Achondroplasia is inherited by an autosomal dominant gene that causes abnormal cartilage formation. Autosomal dominant inheritance means that the gene is located on one of the autosomes (chromosome pairs 1 through 22). This means that males and females are equally affected. Dominant means that only one gene is necessary to have the trait. When a parent has a dominant trait, there is a 50% chance that any child they have will also inherit the trait. So, in some cases, the child inherits the achondroplasia from a parent with achondroplasia. The majority of achondroplasia cases (80%), however, are the result of a new mutation in the family — the parents are of average height and do not have the abnormal gene.
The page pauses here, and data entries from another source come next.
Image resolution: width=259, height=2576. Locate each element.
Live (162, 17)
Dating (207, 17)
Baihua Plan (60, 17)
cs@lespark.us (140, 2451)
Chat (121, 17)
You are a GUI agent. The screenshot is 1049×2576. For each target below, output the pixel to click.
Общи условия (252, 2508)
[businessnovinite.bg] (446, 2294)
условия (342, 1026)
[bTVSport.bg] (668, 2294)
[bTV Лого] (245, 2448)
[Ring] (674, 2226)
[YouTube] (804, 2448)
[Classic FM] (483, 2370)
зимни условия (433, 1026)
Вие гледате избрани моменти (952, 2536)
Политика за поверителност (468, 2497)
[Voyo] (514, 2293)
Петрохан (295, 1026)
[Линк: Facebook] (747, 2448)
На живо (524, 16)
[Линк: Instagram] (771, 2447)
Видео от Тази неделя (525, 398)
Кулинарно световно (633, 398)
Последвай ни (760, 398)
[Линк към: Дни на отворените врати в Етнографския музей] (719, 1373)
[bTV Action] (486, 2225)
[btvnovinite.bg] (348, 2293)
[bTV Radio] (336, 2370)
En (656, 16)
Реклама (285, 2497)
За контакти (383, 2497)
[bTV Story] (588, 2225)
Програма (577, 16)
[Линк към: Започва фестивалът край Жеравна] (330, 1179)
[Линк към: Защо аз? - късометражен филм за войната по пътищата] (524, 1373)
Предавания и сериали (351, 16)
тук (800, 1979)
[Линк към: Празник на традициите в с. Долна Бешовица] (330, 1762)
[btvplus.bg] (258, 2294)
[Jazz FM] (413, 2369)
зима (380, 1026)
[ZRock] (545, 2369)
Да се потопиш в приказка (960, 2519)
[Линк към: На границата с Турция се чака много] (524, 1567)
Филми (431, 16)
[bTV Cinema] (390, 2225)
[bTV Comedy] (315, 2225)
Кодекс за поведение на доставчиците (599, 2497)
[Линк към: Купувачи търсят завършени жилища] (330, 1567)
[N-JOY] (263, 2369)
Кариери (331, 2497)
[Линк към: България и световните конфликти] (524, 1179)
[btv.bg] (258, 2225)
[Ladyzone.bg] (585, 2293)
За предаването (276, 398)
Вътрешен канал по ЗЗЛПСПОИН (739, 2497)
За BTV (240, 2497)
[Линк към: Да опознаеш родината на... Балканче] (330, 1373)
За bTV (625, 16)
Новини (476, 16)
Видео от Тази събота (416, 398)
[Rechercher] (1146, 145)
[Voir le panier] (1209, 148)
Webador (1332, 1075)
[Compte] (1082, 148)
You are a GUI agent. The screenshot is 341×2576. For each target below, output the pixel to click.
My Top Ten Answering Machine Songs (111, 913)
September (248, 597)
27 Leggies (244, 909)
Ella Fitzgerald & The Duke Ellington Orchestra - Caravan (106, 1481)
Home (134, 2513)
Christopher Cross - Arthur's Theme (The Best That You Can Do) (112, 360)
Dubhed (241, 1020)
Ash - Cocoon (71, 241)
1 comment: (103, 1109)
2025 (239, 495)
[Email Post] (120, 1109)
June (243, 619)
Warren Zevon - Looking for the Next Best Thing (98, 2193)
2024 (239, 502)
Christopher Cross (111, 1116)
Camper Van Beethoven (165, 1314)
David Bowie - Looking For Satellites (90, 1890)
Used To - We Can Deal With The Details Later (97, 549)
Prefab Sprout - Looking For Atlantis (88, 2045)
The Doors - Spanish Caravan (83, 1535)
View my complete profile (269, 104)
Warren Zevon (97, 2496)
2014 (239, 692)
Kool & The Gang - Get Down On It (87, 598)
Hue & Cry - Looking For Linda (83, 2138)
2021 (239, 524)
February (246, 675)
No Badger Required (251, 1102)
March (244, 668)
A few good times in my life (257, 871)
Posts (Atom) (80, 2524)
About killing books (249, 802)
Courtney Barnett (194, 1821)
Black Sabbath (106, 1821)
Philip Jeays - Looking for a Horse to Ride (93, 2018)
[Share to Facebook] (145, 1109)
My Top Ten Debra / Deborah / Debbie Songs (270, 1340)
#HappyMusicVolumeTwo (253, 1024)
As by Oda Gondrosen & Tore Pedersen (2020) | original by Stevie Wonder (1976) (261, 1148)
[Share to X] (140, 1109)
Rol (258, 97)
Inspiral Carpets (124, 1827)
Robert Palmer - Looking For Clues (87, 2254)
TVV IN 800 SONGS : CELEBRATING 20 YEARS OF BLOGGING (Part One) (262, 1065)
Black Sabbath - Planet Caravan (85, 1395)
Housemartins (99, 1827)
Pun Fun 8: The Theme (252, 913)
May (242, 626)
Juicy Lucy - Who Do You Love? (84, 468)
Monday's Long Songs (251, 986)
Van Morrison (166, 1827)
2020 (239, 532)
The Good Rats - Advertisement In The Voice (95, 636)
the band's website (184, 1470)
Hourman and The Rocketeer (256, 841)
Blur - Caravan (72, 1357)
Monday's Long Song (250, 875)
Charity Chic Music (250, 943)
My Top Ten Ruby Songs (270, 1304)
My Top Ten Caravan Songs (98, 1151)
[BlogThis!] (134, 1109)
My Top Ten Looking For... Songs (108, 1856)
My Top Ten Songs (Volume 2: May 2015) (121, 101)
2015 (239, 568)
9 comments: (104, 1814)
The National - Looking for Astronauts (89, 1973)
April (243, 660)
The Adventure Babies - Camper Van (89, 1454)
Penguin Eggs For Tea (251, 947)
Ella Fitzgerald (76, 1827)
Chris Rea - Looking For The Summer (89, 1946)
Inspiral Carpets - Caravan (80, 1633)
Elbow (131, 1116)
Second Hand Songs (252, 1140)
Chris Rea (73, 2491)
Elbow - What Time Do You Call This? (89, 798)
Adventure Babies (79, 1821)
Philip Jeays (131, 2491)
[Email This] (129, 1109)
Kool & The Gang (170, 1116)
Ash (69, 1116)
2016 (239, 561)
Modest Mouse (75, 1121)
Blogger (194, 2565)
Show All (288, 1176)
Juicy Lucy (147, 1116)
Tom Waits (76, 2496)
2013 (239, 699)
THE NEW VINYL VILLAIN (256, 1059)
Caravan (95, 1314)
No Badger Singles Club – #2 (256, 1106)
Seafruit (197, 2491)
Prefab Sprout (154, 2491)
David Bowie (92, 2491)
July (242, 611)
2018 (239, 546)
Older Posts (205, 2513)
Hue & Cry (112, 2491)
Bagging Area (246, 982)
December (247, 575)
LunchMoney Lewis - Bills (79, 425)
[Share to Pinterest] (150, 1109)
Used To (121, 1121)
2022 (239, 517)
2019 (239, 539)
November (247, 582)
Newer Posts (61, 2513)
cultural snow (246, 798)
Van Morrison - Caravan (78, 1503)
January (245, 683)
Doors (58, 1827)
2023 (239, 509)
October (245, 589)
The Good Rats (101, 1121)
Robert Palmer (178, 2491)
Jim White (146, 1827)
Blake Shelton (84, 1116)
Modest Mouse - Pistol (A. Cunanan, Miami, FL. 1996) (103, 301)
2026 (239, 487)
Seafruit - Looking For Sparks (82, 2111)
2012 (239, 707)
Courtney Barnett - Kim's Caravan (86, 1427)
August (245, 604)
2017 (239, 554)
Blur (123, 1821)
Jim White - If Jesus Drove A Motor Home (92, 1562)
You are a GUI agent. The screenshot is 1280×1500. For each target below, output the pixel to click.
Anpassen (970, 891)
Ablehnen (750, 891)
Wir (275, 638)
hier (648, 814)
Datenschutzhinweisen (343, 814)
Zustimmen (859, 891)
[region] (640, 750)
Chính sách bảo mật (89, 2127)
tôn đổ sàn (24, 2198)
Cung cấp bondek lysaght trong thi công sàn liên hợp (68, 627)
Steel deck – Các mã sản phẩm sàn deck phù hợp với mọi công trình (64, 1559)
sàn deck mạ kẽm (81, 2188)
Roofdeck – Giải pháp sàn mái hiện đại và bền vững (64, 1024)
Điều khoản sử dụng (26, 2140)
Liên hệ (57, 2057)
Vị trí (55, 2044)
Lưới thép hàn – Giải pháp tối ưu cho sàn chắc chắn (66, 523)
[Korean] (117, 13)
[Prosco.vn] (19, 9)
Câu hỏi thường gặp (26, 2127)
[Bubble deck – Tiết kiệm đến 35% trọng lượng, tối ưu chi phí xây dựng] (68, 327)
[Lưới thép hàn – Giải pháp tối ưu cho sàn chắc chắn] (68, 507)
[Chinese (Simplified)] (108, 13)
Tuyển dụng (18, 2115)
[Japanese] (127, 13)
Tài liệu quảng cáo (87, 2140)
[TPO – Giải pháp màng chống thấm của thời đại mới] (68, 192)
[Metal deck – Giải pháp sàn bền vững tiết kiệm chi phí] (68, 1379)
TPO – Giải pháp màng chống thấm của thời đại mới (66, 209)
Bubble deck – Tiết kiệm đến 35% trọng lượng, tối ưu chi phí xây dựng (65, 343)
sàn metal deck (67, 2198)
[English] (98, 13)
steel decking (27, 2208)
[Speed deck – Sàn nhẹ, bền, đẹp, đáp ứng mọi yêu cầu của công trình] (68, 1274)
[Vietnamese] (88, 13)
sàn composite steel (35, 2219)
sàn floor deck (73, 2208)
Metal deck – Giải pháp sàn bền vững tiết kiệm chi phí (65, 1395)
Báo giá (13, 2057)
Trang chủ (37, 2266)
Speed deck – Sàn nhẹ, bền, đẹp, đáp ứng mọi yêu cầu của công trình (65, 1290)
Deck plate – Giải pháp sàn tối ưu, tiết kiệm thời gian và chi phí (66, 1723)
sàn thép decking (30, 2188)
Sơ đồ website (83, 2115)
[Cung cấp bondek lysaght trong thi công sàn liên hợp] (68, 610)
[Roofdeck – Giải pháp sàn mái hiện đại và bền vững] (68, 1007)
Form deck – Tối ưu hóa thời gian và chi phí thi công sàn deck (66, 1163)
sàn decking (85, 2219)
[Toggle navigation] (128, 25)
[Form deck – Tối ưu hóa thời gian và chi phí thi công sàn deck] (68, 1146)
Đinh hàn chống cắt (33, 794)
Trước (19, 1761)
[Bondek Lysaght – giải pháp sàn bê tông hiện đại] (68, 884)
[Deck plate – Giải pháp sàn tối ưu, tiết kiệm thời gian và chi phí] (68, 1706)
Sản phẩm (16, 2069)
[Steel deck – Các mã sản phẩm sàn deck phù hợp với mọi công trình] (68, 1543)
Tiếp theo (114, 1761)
As mentioned, persons with achondroplasia have a 50% chance to pass the gene to a child, resulting in the condition. If both parents have achondroplasia, with each pregnancy, there is a 50% chance to have a child with achondroplasia, a 25% chance that the child will not inherit the gene and be of average height, and a 25% chance that the child will inherit one abnormal gene from each parent, which can lead to severe skeletal problems that often result in early death.
Geneticists have found that fathers who are older than 45 have a higher chance of having children with certain autosomal dominant conditions such as achondroplasia, but no cause for the new mutations in sperm has been discovered at this time.
The gene responsible for achondroplasia was discovered in 1994 making accurate prenatal diagnosis available, in most cases.